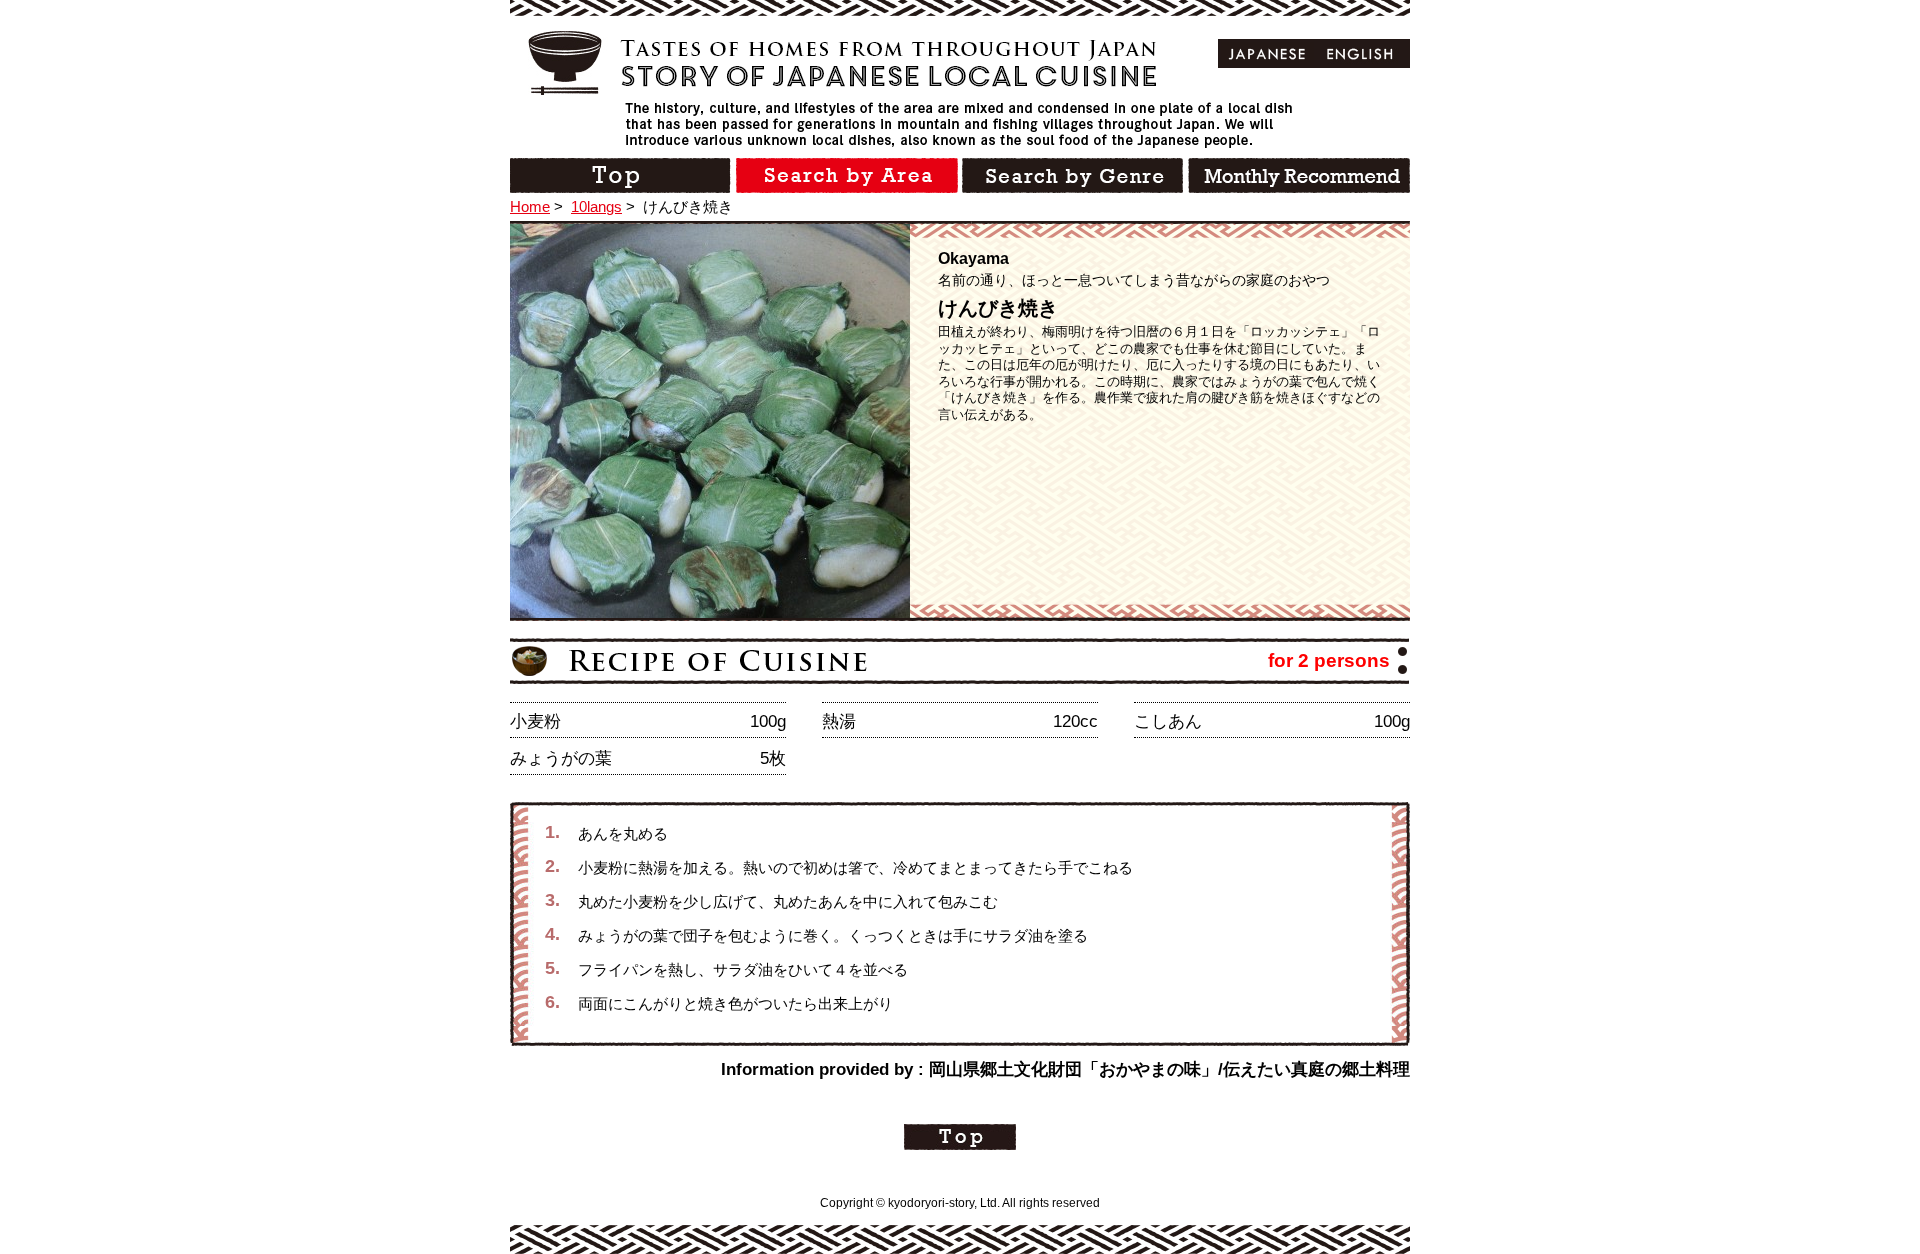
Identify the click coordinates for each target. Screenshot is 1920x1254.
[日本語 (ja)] (1267, 53)
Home (530, 206)
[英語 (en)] (1360, 53)
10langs (596, 206)
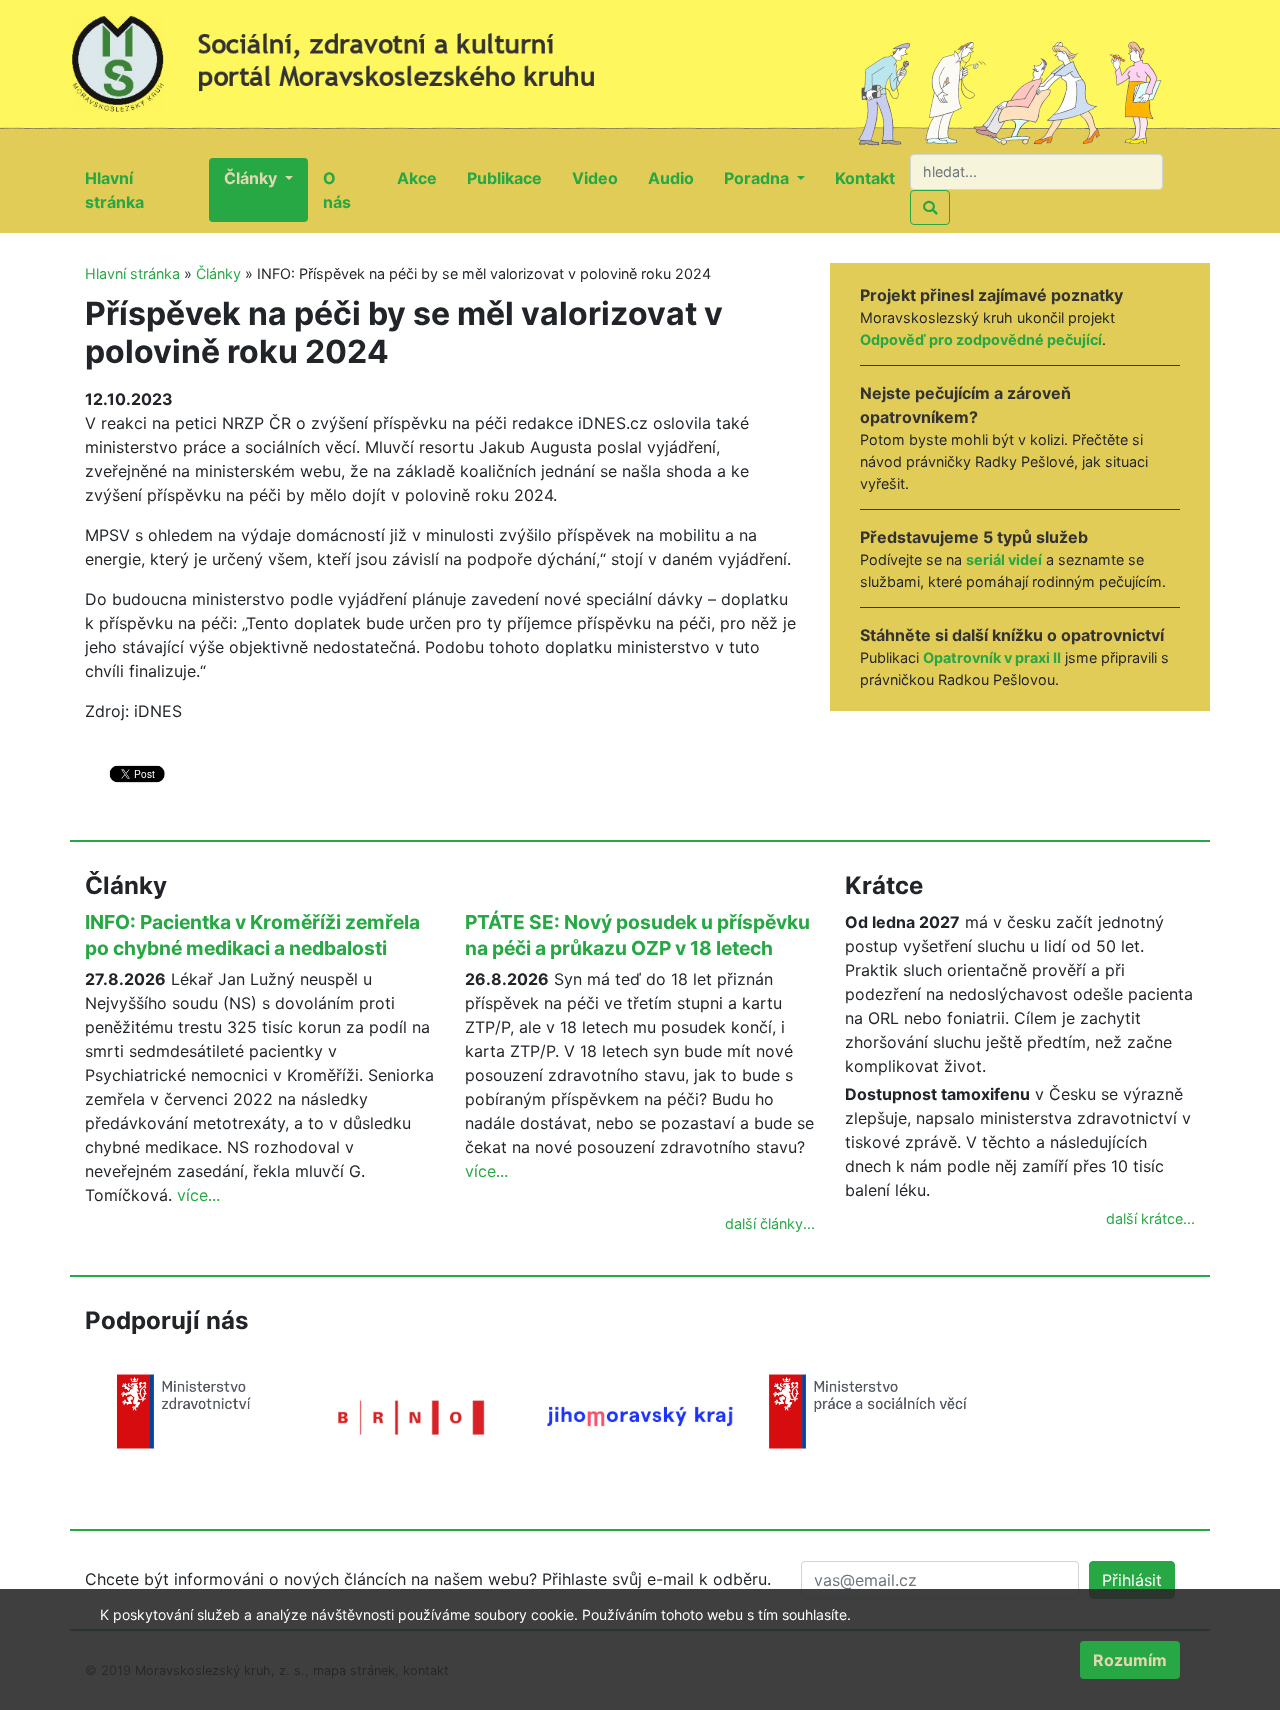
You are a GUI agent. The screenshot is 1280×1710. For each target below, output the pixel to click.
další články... (770, 1223)
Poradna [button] (758, 178)
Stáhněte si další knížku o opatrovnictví (1012, 635)
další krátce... (1150, 1218)
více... (198, 1195)
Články (218, 273)
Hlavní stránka (147, 190)
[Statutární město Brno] (412, 1416)
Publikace (512, 177)
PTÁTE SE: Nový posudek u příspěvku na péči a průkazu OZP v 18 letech (637, 935)
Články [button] (252, 178)
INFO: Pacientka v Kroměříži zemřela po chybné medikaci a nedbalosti (252, 935)
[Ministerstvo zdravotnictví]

☆ ☆ ☆ ☆ ☆

Goal of the exercise: Every line containing the string "další" should be pulled from the listing and copied.

Response area:
další články... (770, 1223)
Stáhněte si další knížku o opatrovnictví (1012, 635)
další krátce... (1150, 1218)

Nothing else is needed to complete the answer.